A group of children with different ages, genders, experiences, and developmental readiness are now placed in a classroom with 25 to 35 other children. This is much larger than class-size research would support (17 to 22 is recommended for K-2). With one teacher, the classroom is organized using an old industrial model, in which this wildly diverse group of children will receive similar instruction within the allotted time.
This old model was well designed for efficient delivery of instruction in a world in which most students were not expected to finish high school, become great readers or mathematicians, or consider higher education. But today this model is failing our children at greater rates than most adults can imagine.

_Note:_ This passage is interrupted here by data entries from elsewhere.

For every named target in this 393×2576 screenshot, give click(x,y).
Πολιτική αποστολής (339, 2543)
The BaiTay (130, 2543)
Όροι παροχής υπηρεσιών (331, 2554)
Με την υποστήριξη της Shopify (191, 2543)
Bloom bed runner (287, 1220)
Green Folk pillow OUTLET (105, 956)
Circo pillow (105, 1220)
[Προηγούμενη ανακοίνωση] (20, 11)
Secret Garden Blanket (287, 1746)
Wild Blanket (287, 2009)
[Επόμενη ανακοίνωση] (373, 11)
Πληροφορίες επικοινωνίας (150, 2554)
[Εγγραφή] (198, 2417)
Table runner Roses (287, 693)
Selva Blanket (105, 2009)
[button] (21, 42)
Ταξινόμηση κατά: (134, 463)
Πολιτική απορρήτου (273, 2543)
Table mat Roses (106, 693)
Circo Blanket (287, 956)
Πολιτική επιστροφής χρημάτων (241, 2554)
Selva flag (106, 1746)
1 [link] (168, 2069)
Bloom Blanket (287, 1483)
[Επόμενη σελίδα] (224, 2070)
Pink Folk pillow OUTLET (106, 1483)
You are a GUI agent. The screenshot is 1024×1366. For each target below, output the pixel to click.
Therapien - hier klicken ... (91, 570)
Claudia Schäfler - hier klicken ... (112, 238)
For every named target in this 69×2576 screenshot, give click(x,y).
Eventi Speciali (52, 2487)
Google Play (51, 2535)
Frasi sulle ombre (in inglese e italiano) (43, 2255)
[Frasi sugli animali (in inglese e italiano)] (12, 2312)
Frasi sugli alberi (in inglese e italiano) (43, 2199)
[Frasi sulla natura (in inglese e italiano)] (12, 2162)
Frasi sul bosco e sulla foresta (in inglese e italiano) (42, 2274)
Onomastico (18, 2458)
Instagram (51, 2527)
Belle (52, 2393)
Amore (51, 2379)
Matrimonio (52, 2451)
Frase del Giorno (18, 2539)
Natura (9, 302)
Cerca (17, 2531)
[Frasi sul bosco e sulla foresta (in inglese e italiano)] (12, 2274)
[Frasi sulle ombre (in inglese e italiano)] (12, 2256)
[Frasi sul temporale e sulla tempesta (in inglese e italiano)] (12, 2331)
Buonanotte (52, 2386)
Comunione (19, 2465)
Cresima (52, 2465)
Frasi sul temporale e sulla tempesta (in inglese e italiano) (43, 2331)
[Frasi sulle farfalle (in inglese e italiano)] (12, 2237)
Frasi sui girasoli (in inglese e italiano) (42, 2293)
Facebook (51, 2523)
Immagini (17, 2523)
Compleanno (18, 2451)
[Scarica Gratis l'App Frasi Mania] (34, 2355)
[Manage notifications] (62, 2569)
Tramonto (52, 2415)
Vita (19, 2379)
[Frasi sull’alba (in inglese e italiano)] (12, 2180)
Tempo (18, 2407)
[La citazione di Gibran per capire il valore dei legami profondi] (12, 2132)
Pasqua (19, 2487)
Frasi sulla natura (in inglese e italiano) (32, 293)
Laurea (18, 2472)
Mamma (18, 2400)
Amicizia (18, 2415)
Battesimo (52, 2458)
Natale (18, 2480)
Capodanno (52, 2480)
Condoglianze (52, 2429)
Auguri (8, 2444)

Children learn best when given instruction that includes a little bit of challenge along with a high degree of success. Early readers should practice reading books in which they already know about 95 percent of the sight words. Higher degrees of frustration cause the young learner to demotivate, give less time and effort to learning tasks, learn less, and misbehave more. Children with less developed skills can quickly disengage from learning even though they have incredible potential to succeed.
The more school-ready students earn positive attention from teachers and parents. Less school-ready students will likely get less positive attention for their efforts to learn, and may discover how to get attention from negative behaviors.
While teachers complain about the pressure to “cover” content, and know which students are struggling and disengaged from important learning, they succumb to the system expectations. Many teachers become expert at delivering lessons, following the script, and covering content. But they lose or fail to develop formative assessment skills which might allow them to carefully observe their students and adjust instruction to meet their individual needs.
Highly anxious to cover all their content expectations, teachers spend less time on building relationships, practicing school behaviors, practicing classroom routines, teaching social skills, or developing classroom culture. Highly anxious teachers help create highly anxious students who do not feel safe or connected to their teachers.
Art, music, time with nature, exercise, play, awareness of beauty, and the development of personal character are considered less important than preparation for state achievement tests. They are not a priority and are seldom discussed within the education community.
By the beginning of fourth grade, the point at which we can accurately predict long-term learning outcomes, only 33 percent of American children are at proficient reading levels (National Assessment of Educational Progress, 2010). Only 17 percent of children who are eligible for free or reduced lunch are at proficient reading levels. The vast majority of these children are unlikely to become good readers, love to learn, go on to advanced education, or become learners for life. We have institutionalized a pattern of failure which will keep poor children unsuccessful in the information age.
Political and education leaders are outraged as the United States slips to successively lower levels in international comparisons. They call for more standardized testing and harsher evaluation of teachers.
Attempts to improve graduation rates by intervening with ninth-grade students are consistently unsuccessful. Attempts to improve learning outcomes by retaining below-grade-level third-graders are consistently unsuccessful. Students without the experience of early learning success are far more likely to engage in risky behaviors, substance abuse, drop out of school, and find trouble with the law.
The Joint Chiefs of Staff report that 75 percent of high school seniors are not eligible to serve in the military because of poor academic skills, poor physical fitness, or a criminal record.
Nationally, only 25 percent of the high school graduates taking the ACT exam met or surpassed the college readiness benchmarks in English, math, reading and science. In Michigan only 18.1 percent met the benchmarks, and among economically disadvantaged Michigan students only 6.6 percent met the benchmarks.
Our recipe has a predictable result. The majority of American children do not become proficient learners in the early grades. The majority of our children do not fall in love with learning. For poor children the rates of learning success are abysmally low. Unsuccessful early learners are consigned to live without the skills that open the doors to opportunity and success. They are systematically prepared to be disengaged learners and low-wage earners.